Il est particulièrement déroutant de constater que ces proportions très importantes de lésion sont retrouvées dans ces études récentes et que rien ne semble avoir changé depuis des décennies. Ainsi Boucher et al. en 2002 ont montré que sur 208 patients étudiés, 63% présentaient des lésions apicales et cette étude n’était réalisée qu’à l’aide de bilan rétro-alvéolaire long-cône. Quels résultats auraient été obtenus avec un examen CBCT ?

Ce type d’étude devrait être largement diffusée au sein de la profession pour favoriser une prise de conscience collective.
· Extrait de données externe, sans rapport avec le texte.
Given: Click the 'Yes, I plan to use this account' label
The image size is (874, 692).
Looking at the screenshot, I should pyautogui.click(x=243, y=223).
En ces temps de désinformation où de nombreux courants holistiques (ex : documentaire Root Cause, vidéo Netflix retirée actuellement de la plateforme) rapportent la dangerosité des lésions apicales sur la santé générale, que se passerait-il s’il s’avérait que certaines études telle celle étudiée rapportent que plus d’une dent sur deux traitée va présenter un foyer inflammatoire ?

Il est donc vraiment temps de favoriser une amélioration des pratiques endodontiques tant au niveau universitaire que de la formation professionnelle post-universitaire.

Le respect des standards de qualité définis par l’ESE ou l’AAE permet d’obtenir des taux de succès supérieurs à 90%. Il est intéressant de constater que ces taux n’ont pas évolués depuis plusieurs décennies indiquant donc que l’évolution technologique n’est pas forcément corrélée à une amélioration du taux de succès. Une attention particulière à l’asepsie (champ opératoire, reconstitution pré-endodontique) et à l’antisepsie (instrumentation manuelle ou mécanique, irrigation abondante à l’hypochlorite de sodium) reste le fondement de la réussite de nos traitements. Une obturation canalaire pérenne permettra alors de stabiliser la désinfection obtenue dans le temps. Si certaines situations cliniques sont trop difficiles à gérer il est préférable d’adresser le patient à un praticien plus expérimenté car l’impossibilité de négocier un canal sera fortement corrélée à la genèse ou au maintien d’une lésion apicale.